━━━ DATASET EXTRACT ━━━
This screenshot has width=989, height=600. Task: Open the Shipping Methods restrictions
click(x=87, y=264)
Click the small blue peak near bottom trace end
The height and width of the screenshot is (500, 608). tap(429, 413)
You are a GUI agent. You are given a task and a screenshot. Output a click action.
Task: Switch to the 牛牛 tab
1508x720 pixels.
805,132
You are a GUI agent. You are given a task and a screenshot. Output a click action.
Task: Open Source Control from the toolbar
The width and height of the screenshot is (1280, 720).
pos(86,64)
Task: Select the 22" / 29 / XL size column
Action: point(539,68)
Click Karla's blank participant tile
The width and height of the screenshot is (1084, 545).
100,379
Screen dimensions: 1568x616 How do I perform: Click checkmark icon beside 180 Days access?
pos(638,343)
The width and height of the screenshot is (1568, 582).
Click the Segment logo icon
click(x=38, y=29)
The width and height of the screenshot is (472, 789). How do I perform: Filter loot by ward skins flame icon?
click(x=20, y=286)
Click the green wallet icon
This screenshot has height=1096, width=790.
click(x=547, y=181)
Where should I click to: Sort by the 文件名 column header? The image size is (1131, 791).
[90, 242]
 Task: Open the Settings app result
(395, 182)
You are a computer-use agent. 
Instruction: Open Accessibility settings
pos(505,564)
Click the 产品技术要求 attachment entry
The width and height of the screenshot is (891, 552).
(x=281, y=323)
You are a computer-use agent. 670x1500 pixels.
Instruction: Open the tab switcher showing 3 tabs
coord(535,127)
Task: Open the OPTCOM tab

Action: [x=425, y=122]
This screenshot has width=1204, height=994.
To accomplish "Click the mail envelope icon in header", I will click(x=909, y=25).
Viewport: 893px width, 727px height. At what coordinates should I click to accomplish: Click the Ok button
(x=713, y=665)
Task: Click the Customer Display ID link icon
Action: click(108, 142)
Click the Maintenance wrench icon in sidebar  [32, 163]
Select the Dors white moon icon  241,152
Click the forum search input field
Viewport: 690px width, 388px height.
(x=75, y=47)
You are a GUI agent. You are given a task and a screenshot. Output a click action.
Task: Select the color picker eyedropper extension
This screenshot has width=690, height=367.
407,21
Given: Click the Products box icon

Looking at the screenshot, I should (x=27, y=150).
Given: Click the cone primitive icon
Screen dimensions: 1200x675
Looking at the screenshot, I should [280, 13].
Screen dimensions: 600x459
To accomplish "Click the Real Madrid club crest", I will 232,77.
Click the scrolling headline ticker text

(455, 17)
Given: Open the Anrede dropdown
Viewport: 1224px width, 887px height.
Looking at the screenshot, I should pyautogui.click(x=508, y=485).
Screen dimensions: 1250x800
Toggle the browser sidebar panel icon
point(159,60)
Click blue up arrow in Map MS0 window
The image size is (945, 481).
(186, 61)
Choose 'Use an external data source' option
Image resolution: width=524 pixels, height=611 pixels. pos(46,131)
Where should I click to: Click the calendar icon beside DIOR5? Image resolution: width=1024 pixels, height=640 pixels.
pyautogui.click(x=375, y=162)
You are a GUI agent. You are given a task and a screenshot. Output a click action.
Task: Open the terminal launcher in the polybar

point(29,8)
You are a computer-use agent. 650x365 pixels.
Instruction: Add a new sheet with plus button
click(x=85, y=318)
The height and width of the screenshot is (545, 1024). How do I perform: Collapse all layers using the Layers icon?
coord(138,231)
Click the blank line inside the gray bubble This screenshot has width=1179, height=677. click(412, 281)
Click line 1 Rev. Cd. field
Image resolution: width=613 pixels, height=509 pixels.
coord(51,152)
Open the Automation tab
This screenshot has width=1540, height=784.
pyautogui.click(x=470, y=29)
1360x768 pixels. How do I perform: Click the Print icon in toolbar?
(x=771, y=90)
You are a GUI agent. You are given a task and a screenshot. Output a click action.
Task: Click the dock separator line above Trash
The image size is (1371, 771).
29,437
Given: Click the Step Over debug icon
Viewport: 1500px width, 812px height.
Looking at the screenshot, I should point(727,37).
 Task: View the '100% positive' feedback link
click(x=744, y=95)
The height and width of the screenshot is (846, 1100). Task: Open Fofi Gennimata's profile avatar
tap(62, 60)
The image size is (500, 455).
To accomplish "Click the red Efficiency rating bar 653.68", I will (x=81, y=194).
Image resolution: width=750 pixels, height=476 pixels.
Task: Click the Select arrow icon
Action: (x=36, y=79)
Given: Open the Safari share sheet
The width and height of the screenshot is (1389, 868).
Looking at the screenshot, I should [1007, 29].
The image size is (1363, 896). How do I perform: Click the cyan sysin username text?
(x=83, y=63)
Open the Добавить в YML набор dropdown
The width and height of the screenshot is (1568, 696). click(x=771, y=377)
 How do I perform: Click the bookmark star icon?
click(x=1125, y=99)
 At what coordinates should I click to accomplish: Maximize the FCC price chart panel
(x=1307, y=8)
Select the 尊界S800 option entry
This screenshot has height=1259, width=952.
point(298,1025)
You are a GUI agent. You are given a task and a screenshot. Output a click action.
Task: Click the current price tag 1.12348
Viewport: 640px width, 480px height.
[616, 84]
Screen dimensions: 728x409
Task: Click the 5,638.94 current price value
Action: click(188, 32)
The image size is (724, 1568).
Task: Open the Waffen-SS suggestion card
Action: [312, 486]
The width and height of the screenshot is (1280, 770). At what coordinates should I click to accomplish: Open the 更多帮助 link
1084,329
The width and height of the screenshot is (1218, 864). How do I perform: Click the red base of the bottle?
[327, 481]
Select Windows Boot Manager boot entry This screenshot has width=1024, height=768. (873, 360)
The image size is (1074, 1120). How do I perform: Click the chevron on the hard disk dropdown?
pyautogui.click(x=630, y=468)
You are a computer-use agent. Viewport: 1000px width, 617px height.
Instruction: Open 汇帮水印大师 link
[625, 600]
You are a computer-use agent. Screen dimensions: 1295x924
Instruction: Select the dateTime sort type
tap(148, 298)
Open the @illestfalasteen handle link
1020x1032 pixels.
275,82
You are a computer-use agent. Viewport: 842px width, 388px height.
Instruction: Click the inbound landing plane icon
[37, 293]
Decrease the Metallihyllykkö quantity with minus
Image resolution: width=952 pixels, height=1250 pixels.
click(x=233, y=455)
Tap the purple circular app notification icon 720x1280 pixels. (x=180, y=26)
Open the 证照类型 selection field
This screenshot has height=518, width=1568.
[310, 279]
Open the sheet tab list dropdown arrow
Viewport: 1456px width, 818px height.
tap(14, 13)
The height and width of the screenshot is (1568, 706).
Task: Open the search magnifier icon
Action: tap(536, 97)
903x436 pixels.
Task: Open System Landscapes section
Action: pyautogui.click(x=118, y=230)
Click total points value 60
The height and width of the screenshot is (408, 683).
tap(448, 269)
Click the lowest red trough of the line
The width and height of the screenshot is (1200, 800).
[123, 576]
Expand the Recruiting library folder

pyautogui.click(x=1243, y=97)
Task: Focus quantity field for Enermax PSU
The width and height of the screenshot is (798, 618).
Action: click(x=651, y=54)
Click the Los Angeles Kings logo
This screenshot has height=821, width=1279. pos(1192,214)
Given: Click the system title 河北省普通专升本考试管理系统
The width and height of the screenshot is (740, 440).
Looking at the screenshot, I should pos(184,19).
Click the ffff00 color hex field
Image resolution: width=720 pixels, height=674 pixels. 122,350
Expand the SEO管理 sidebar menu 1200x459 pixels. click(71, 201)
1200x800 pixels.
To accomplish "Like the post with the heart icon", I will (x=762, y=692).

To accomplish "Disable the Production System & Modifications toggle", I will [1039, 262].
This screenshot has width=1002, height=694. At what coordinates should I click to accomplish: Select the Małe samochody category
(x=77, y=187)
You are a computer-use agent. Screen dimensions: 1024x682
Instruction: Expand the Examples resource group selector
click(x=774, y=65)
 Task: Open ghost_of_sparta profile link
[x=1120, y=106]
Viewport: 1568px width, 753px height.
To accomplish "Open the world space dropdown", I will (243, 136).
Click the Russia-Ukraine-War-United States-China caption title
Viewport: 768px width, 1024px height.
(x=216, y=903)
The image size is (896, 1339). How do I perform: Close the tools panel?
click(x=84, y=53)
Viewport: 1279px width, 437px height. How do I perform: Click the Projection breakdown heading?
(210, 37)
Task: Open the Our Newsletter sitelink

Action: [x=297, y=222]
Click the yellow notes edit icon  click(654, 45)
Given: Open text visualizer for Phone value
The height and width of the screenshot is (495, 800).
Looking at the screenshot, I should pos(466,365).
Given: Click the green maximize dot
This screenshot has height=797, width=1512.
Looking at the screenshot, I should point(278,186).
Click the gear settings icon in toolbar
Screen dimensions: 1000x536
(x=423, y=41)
━━━
Respond with a single number: the count of lines in the entries above that contain the string "computer".

7